I take a breath, and I’m preparing to start the third movement when my mother walks in the room. She smiles at me in that way that only she can, that smile that says I love you so much that it’s breaking my heart to even look at you. Sigh. So I stop playing and wait to hear the details. Aunt Sophie is Dad’s sister, not my mother’s, so I’m surprised she even cares, but she looks pretty upset. Even more than when she finishes one of her books with the gorgeous guys on the cover.

Jenny, she says, there was an accident. Aunt Sophie’s in hospital. She’s in a coma. Do you know what a coma is?

I roll my eyes at her and look back to the music open on the piano. The end of the second movement is still hanging in the air; the music is begging me to begin the third.

She’s in St Xavier’s, my mother says. We’ll have to go and visit her. It’s only a short drive. Your cousins are very sad, and seeing you would cheer them up, wouldn’t it?

Parents don’t realise when you’ve grown up. They seem to be always about five years behind the times.

Okay, I tell her. Just let me finish this.

And she gives me that half-glad, half-worried look she always does when I spend a long time at the piano. Like I’m some kind of alien child who hatched in the roof beams and landed on their plates during dinner one day.

I place my hands on the keys and attack the third movement. It’s got a tense, minor key excitement to it, and my heart beats a bit faster as I play. I half-hear loud voices in the next room as my parents argue about something, probably me. If I had a brother or sister this might all be easier. I try to concentrate on the music but now there’s Aunt Sophie’s face in front of me instead of Beethoven’s. I always try to think about the composer as I play.
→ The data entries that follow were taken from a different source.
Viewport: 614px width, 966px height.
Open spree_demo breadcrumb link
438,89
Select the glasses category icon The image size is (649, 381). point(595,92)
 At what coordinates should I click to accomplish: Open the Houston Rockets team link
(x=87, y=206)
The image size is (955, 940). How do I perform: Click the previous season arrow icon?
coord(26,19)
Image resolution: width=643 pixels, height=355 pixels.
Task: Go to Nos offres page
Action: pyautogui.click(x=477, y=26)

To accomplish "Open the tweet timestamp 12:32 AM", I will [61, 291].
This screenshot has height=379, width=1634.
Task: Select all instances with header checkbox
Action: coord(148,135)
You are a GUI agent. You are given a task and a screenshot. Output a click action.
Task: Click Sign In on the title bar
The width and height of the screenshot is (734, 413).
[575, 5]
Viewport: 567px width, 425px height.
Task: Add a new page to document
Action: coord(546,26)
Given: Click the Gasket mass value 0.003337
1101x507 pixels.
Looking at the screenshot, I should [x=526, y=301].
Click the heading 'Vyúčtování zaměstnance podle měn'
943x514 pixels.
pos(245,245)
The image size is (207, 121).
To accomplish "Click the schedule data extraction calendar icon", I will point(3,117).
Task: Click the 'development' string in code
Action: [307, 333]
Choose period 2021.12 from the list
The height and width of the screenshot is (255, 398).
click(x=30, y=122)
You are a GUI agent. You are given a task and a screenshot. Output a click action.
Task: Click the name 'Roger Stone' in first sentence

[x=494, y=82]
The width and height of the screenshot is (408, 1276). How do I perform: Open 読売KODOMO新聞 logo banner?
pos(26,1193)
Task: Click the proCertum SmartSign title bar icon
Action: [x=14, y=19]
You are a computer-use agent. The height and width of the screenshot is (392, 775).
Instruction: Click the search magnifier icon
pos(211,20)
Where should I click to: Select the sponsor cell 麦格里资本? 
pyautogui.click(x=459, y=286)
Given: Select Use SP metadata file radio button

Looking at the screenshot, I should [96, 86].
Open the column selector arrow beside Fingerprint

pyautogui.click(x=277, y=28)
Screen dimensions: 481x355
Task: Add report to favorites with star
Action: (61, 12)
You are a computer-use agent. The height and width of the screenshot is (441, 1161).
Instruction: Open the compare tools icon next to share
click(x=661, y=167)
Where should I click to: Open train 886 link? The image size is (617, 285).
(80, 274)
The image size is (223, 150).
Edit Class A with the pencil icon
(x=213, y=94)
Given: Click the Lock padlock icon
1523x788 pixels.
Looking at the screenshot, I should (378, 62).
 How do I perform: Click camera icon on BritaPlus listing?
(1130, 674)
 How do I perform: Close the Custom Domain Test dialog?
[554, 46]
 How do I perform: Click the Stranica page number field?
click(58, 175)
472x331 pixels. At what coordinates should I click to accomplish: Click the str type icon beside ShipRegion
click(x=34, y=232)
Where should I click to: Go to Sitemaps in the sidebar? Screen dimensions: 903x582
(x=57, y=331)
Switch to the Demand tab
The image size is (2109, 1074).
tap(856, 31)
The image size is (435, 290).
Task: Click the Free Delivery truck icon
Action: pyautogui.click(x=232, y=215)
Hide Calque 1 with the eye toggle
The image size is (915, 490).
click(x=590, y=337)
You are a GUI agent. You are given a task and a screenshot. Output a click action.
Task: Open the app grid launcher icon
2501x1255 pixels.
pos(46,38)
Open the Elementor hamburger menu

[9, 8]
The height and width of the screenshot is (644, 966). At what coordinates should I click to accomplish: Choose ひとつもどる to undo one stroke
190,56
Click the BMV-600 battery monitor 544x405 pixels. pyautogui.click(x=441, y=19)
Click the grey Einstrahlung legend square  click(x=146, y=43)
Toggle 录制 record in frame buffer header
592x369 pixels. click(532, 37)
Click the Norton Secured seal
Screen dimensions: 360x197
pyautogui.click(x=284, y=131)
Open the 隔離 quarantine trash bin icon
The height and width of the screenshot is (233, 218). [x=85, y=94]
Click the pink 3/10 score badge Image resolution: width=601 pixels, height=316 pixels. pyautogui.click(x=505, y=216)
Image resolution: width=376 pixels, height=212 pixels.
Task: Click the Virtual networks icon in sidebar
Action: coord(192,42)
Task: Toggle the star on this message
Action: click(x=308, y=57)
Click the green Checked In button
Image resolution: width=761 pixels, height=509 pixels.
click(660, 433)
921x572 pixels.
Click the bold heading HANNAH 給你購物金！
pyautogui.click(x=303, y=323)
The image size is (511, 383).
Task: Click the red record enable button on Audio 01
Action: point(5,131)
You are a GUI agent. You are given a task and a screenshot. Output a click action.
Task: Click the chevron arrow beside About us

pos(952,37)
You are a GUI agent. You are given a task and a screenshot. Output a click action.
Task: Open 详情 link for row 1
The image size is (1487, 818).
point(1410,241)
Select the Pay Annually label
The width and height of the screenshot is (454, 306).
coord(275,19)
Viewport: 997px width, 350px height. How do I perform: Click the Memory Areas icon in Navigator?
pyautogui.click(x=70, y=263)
I’ve read about all the main ones in my music encyclopaedia and I think I know them pretty well. Beethoven’s this slightly scary old man with huge hair and crazy eyes. I think we’d get on nicely. He listens to me when I play and gives me tips. Sometimes he’s pleased, sometimes he gets a little fed up with me rushing, but he’s always gentle. People would think it’s weird that I can see Beethoven and hear him talking to me, but some of my friends can quote the lines from whole TV shows.

I start the fourth movement. It’s beautiful, peaceful, with a lovely sweet melody repeating itself in different variations. The conversation in the next room has stopped. Maybe the piano is helping to calm things down. Though my parents don’t really listen to music, they seem to enjoy it when I play. I keep going, nearly finished now, remembering to keep my wrists fluid like Mr Kucic says.

Right near the end, Dad strides in, coming fast. Because I’m just nearing the final cadence I keep my eyes on the music, but I can feel him come right up close on my right. His heat prickles my arm. I’m in the middle of this great arpeggio when he slams his fist on the upper register of the keyboard, mashing the white keys, making a horrible, high-pitched, out-of-tune mess. I freeze, my hands still on the keys. He’s never hit me. He’s never hit anything.

He looks down at me and doesn’t speak. His face is red and grim. He lifts his fist off the keys, unclenches it and slowly lowers his hand to his side. I can hear his breathing. He turns and walks out.

I stare at the last few unplayed bars of the sonata and I have to force my fingers not to begin. I pull them back, slowly, shaking. It’s hard to close the book of sonatas, but I do. Then I stand up. I close the piano lid and walk after Dad. He has the car keys ready, and my mother’s gathering her purse.

Adapted for performance by Barbara Campbell from a story by Sam Grunhard.